/Movie-Review

Predicting Movie Ratings using Different ML Models and Model Evaluation Techniques

Primary LanguageJupyter Notebook

Movie-Review

Predicting Movie Ratings using Different ML Models and Model Evaluation Techniques

  1. Introduction Since last few decades movies have become one of the best sources of the entertainment. With the advancement of technology, the way the films are produced has also changed. Starting with black and white films in the 90’s to 4D films in today’s world there has been a lot of advancement in the Movie Industry. But even after years of experience, the producers after investing millions of dollars, they still live in stress thinking of whether their movies will we be successful at the box office or not. Therefore, the main aim for our project is to predict whether the film will be successful at the box office or not based on features given below: A) Number of critics for review - Film critic is a person who writes or publishes a review of a film from either an artistic or entertainment point of view. This predictor tells the number of critics who reviewed the film. B) Duration - In motion picture terminology, duration is the length of a feature film C) Director FB likes – The number of likes received by the profile or page of the director on Facebook. D) Actor FB likes - The number of likes received by the profile or page of the Actor on Facebook. E) Gross- Gross is the gross box office earnings of a movie in U.S. dollars F) Number of voted users – The people who watched the movie and voted on IMDb website for the movie G) Cast total FB likes - The total number of likes received by pages or profiles of each member of the film cast on Facebook. H) Face number in poster – The number of faces of the actors displayed in the film poster I) Number of users for review – The number of people who provided the review of the film. J) The budget of a movie refers to the amount of money spent on the production of the film K) Aspect ratio - Aspect ratio refers to how the image appears on the screen based on how it was shot–the ratio of width (horizontal or top) to height (vertical or side) of a film frame, image, or screen. L) Movie FB likes - The number of likes received by the page of the Film on Facebook. Based on these features, we want to predict the IMDB scores of new movies to be produced. This model will help the directors to get idea of whether the films they are making will be successful or not and what they can include in the films in order to increase their profits from the movies and help the Movie Industry.

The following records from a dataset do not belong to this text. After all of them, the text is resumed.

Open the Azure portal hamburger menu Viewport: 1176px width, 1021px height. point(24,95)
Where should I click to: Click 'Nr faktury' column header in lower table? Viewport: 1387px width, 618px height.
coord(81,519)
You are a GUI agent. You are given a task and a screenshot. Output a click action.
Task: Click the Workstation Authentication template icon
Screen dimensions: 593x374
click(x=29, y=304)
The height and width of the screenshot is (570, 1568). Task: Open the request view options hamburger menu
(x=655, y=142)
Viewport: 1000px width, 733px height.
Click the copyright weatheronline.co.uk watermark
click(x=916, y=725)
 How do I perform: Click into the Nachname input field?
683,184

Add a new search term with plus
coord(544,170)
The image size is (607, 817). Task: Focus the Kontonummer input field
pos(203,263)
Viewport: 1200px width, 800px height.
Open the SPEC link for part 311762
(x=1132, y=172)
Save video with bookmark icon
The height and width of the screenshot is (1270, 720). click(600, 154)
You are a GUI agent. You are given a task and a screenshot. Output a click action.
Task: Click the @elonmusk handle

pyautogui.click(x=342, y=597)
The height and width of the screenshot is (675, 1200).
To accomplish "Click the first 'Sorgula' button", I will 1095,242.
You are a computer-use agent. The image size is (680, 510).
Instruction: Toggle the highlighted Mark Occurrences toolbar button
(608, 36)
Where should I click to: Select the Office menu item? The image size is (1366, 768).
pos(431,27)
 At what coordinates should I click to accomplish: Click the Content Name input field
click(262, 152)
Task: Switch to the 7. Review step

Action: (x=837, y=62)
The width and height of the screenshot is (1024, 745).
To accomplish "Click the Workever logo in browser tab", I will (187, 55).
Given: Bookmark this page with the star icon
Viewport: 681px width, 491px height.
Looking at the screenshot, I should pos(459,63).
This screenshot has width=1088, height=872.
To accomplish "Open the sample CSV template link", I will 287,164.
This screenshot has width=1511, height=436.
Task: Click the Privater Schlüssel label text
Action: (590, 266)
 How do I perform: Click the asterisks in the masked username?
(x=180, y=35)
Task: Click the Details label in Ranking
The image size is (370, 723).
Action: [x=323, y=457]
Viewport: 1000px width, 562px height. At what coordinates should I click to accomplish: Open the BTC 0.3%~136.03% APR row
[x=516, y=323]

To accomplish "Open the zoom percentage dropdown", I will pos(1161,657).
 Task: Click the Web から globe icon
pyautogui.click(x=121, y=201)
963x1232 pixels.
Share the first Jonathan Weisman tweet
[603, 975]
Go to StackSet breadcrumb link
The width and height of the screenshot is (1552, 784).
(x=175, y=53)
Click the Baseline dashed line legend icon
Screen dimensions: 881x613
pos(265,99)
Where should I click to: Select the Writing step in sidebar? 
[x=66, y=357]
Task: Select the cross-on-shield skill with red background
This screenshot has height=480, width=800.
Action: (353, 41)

  2. Data Cleaning This is the first step in any data analysis project. In this pre-processing step, we analyze and organize data to make good strategic decisions. In our dataset, we have approximately 5000 data points with a few missing values and 28 features of which half were redundant. After cleaning the data: deleting the null cells (since we had the luxury of a big and comprehensive dataset with independent datapoints) and deleting the redundant categorical features (like names of directors, names of actors, movies’ year of release); our dataset comprised of approximately 3800 data points & 14 features. To make sure we did not have any more null values for our dataset, we performed the command isnull() to check for missing values. We found that we no longer had any missing values, so we could proceed forward safely. Since IMDb score was initially a quantitative variable so we needed to convert it to categorical variable for logistic regression and neural network classification models. Hence, we decided to divide it into two categories: all IMDb scores of 7 and above were given a value of 1 (movie is supposed to be a hit if it has a score of 7 or above) and those below 7 were given value of 0 (movie is supposed to be a flop if it has a score of below 7). Since our data was not grouped to summarize a large dataset, we did not perform any bin generation. We performed standardization of the data, in order to conform one standard throughout the dataset. We used the technique of Min-Max scaler to standardize the features’ dataset.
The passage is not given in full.